- _Input records_
§
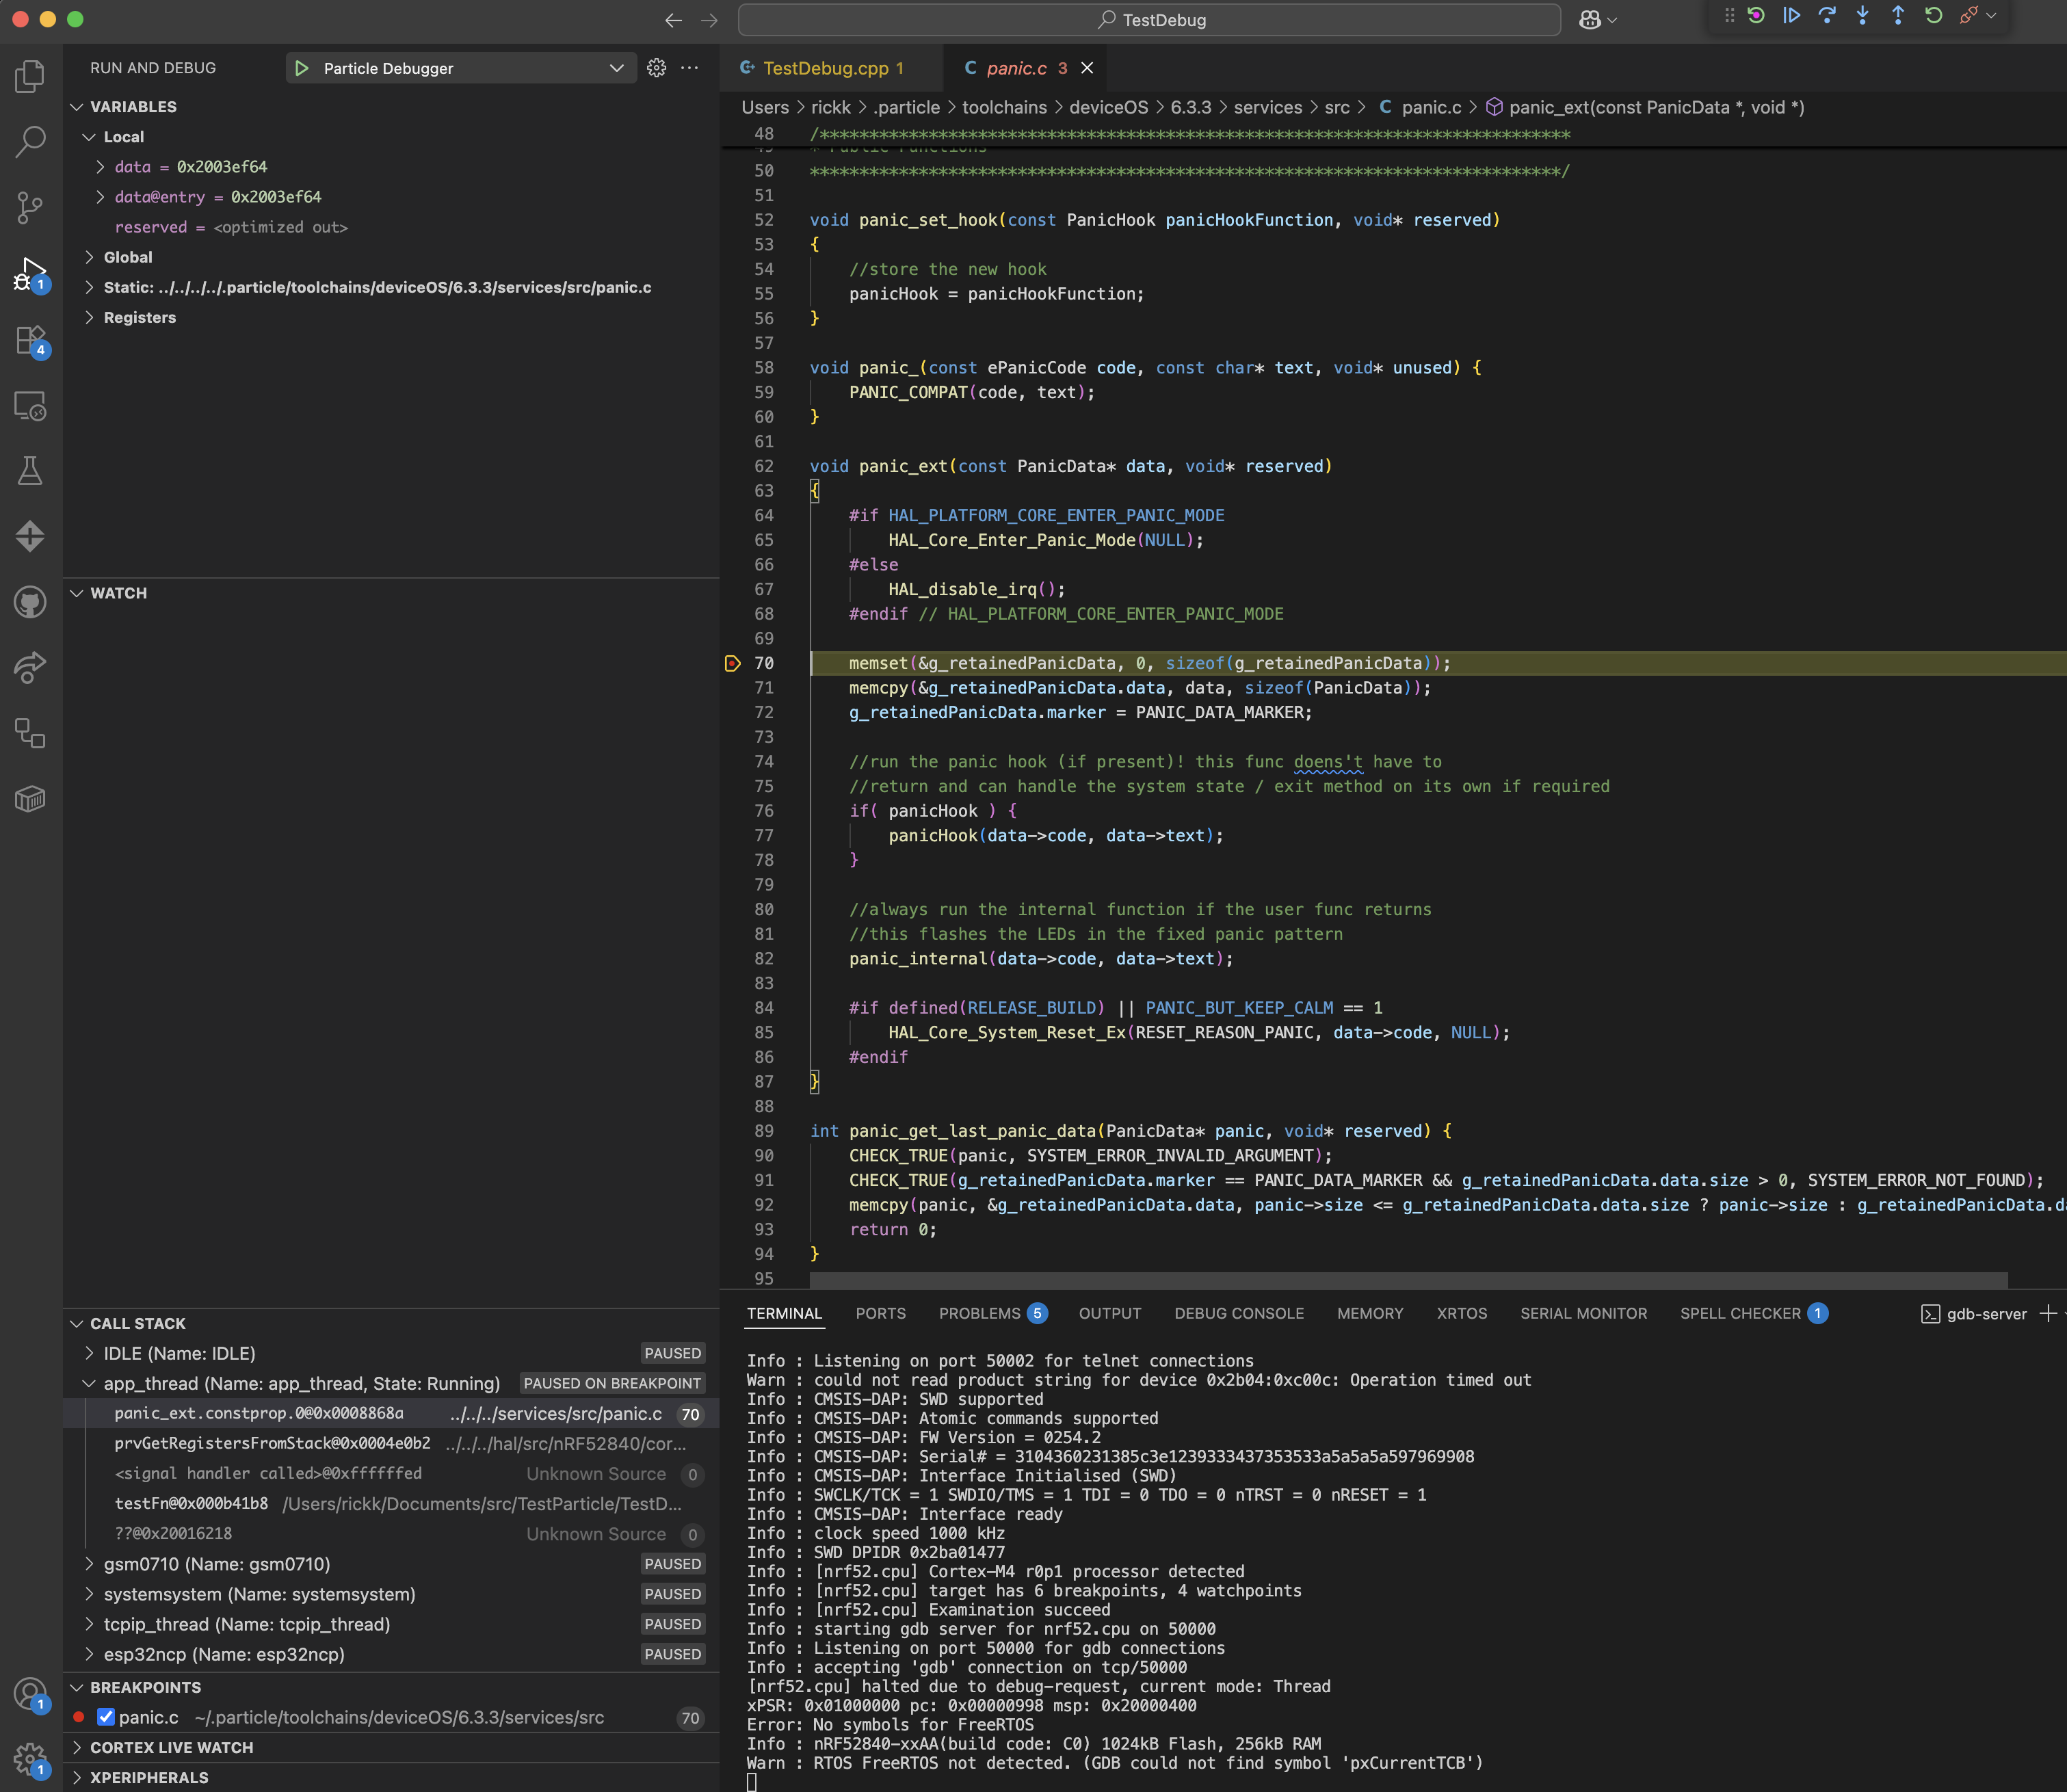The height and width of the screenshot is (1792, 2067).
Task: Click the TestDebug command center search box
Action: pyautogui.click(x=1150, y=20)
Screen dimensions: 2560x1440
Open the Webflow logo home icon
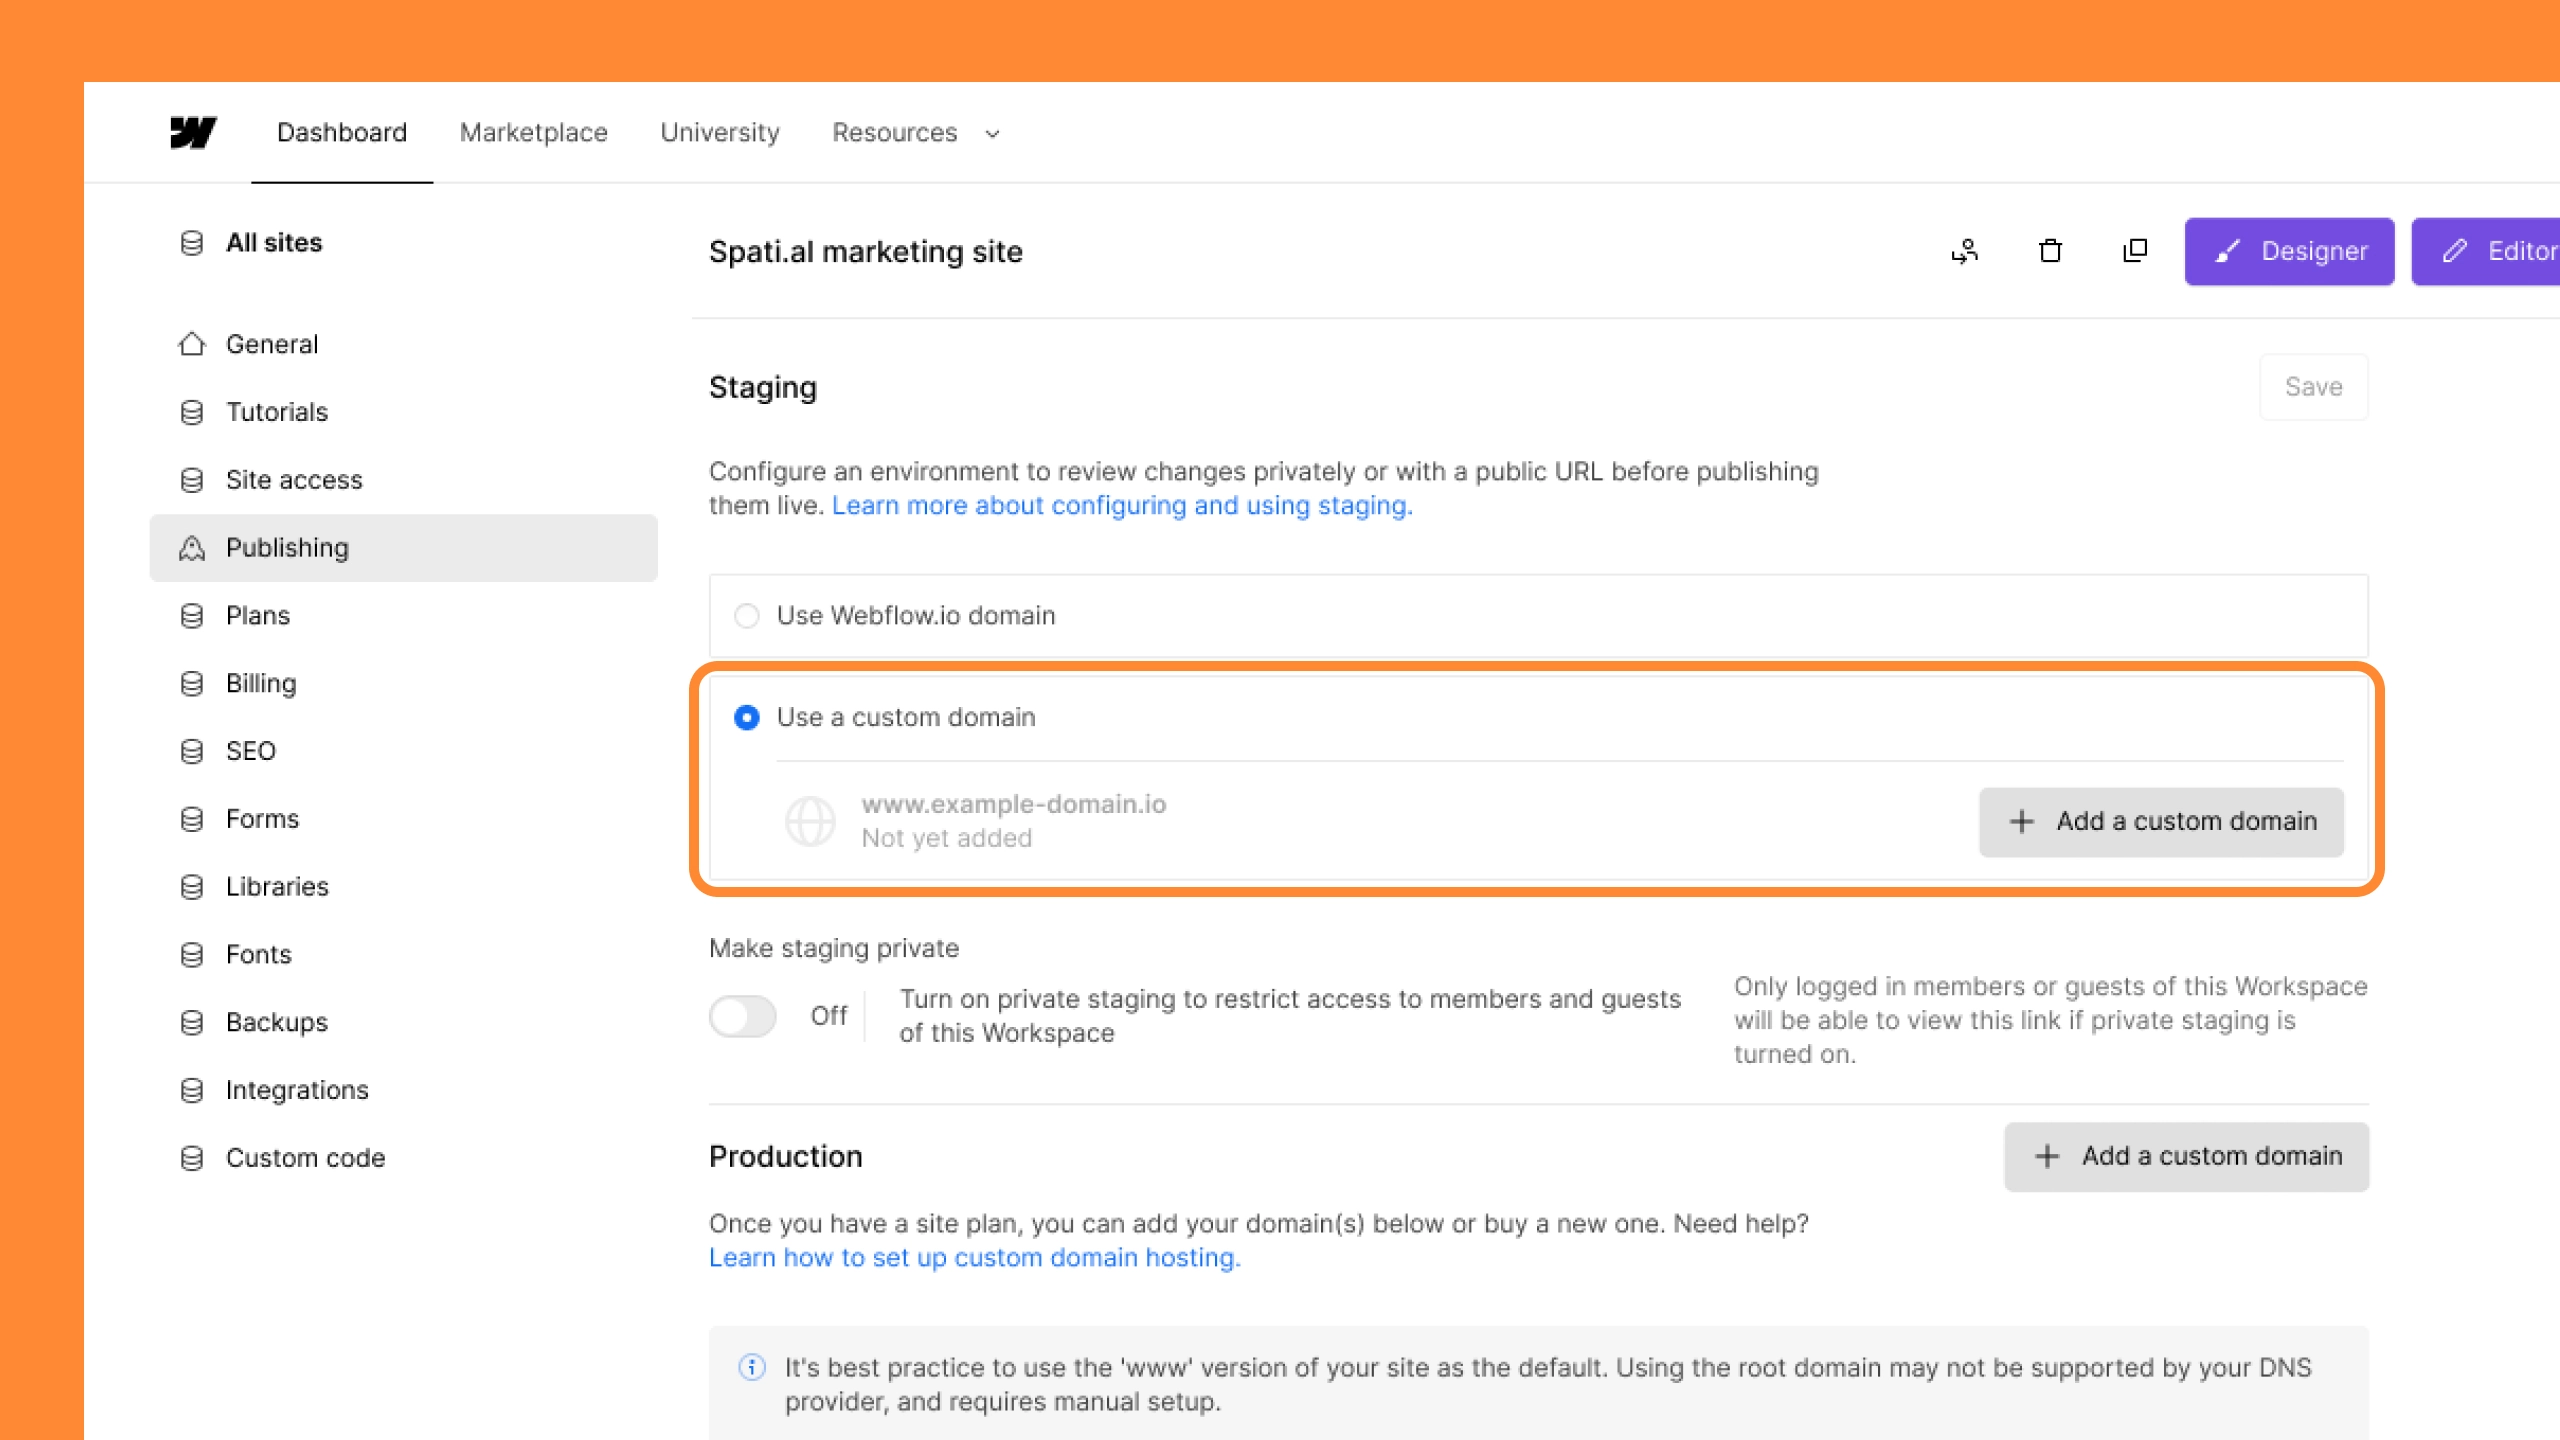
§
- _Your assignment_
Nothing but the lines from the one containing "Screen dimensions: 2560x1440" through the last line of the records should appear in the copy, exactly as written and without pictures.

- _Response_
Screen dimensions: 2560x1440
Open the Webflow logo home icon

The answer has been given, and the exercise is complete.